Jamari is a senior at Benson Polytechnic High School who is incredibly involved in his community demonstrated by his role as a Word is Bond Community Ambassador. He has been boxing for many years and in addition to pursuing education he hopes to take the boxing world by storm.
Today I work as a Forensic Peer Wellness Specialist for Cascadia FACT team. The work I do involves people who are involved with the criminal justice systems, the mental health systems and the social systems at a very difficult level. I am also a volunteer Chaplain for Multnomah County Detention Center serving women there for over 21 years, providing chapel services and individual support. I have served as a Chair and Vice Chair of dozens of state and local oversight boards, committees and commissions, leading my groups into successful policy changes for many people in Oregon. I have an extensive history serving as a leader in my community and am also a Community Health Worker, Peer Support Specialist and a Systems Navigator. Most of all I am a committed, dedicated and loyal advocate for my community.
Elliott Young is Professor in the History Department at Lewis and Clark College. Professor Young is the author of Aof Alien Nation: Chinese Migration in the Americas from the Coolie Era through WWII, Catarino Garza’s Revolution on the Texas-Mexico Border, and co-editor of Continental Crossroads: Remapping US-Mexico Borderlands History. He is co-founder of the Tepoztlán Institute for Transnational History of the Americas, and is currently finishing a book on the history of immigrant incarceration in the United States. He has also provided expert witness testimony for over 150 asylum cases.
Taji Chesimet is a vivacious, motivated, and self-driven young man, who uses his understanding of self, inside and outside of larger social identities, to navigate his work. Interacting with people of all backgrounds, to address the most complex and uncomfortable issues with a candid, direct approach.Taji served on the Multnomah Youth Commission for about a year and a half on their Youth Against Violence and Youth Education/Voice sub-committees. For the past year or so, Taji has been the youth representative on the City of Portland's 3.96 Code-Change Committee. Engaging with City Council through the outlets of commissions, public testimony, and proclamations has been a tool Taji has used to amplify his voice and the voices of others. He also worked at The CENTER, a youth-focused space and coalition that works with Black United Fund, Latino Network, Urban League of Portland, and more, to allow youth to have space to talk about the issues that matter to them — working with the community to engage in interpersonal problems, such as gentrification, race, and white privilege. Previously, Taji was the Project Manager at the Office of Equity & Human Rights Black Male Achievement for two summer cohorts. He has been a speaker at the ACLU of Oregon's Gala and currently works as an intern with their Policy and Development teams. He has held workshops at Oregon Students of Color Conference, Black Student Success Summit, and a co-organizer for multiple events. He is currently a senior at De La Salle North Catholic High School in Portland, Oregon, and this fall; he will be a Freshman at the University of Chicago studying Global Relations with a concentration on Human Rights in Latin America.
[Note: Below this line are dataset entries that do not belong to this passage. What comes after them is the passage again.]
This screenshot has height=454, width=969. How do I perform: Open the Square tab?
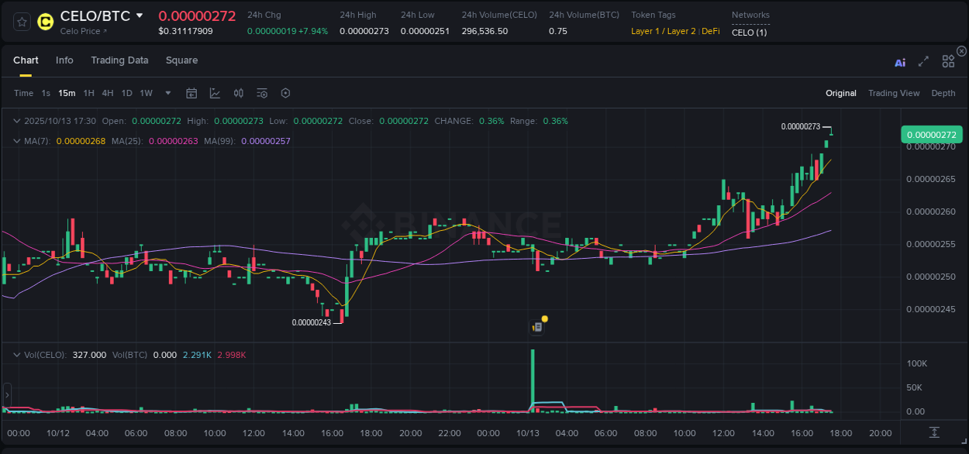[181, 60]
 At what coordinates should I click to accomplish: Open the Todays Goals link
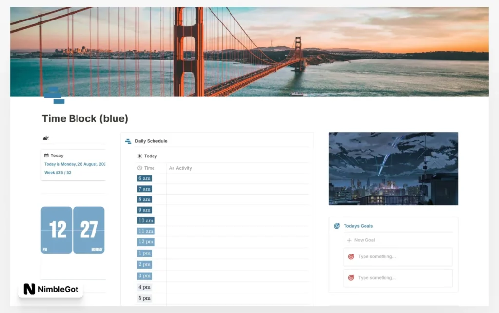coord(358,226)
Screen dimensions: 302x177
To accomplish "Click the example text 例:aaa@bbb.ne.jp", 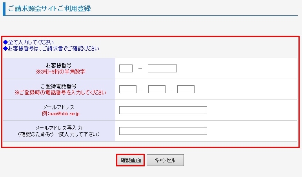I will pos(60,113).
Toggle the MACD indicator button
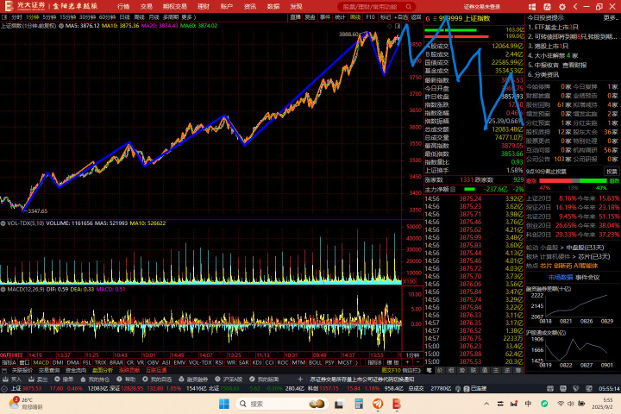This screenshot has height=414, width=621. click(x=41, y=362)
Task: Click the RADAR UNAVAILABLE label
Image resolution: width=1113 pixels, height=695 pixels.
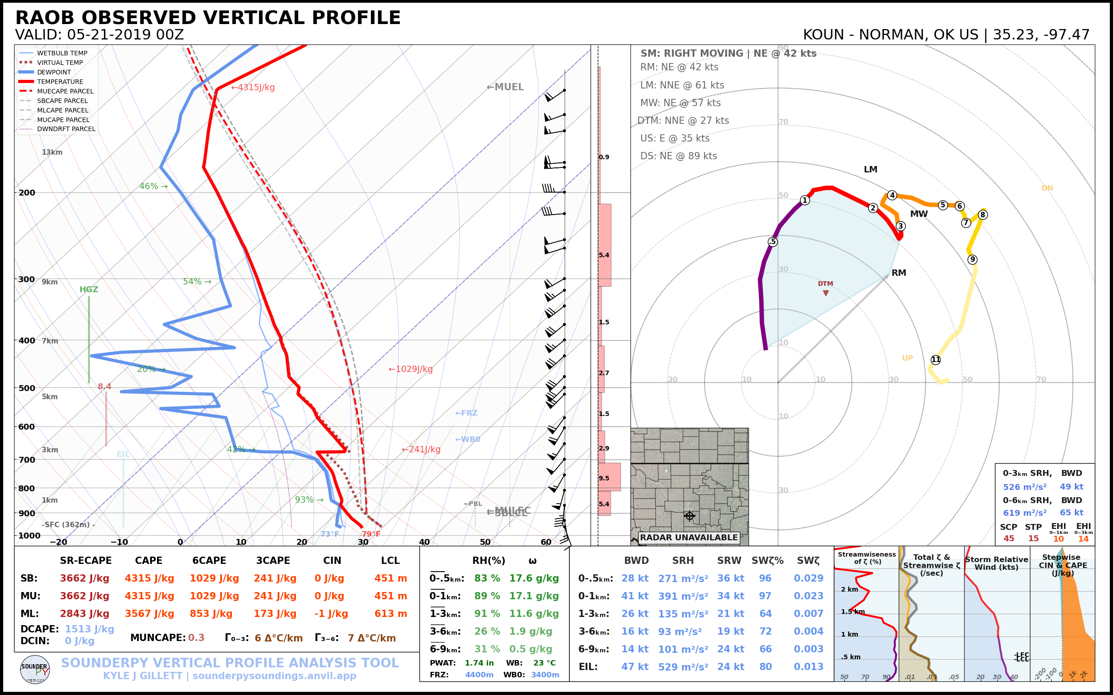Action: click(x=688, y=537)
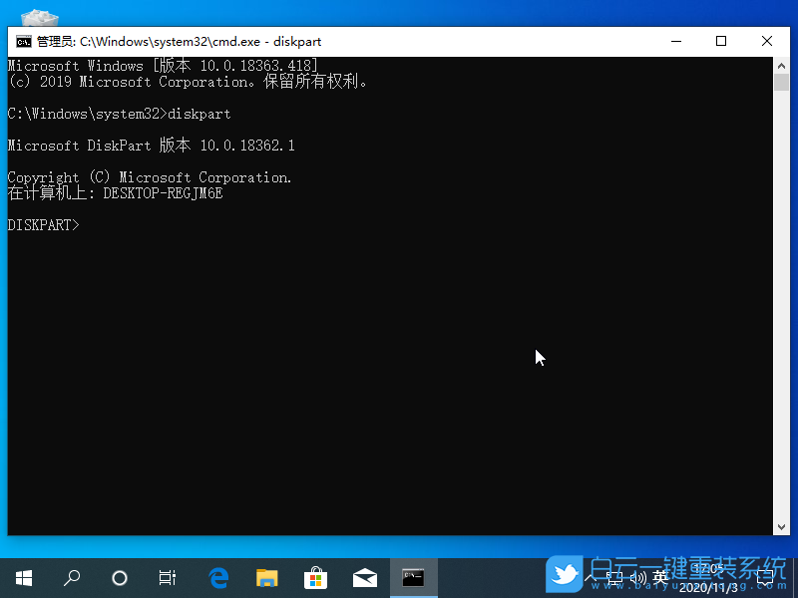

Ann retired from Portland Community College June 28, 2018, with 25 years of service. Prior to PCC she worked for the Salem-Keizer School District for 3 years. Ann began her career with the Oregon City School District where she worked for 5 years. In Ann’s work she developed and managed education classes and programs for communities. She also worked with internal and external partners and agencies regularly. Ann became a leader in her department and field for her ability to create programs that brought people in various departments, businesses, agencies, and other colleges together for a common good. Ann’s experience includes 17 years as a mediator. She volunteered with the City of Beaverton Neighborhood mediation program, Multnomah County Small Claims Court, and the Shared Neutrals Program. Ann also has co facilitated classes on Racism to Portland Community Staff and Faculty; and has been a hospice volunteer since 2015.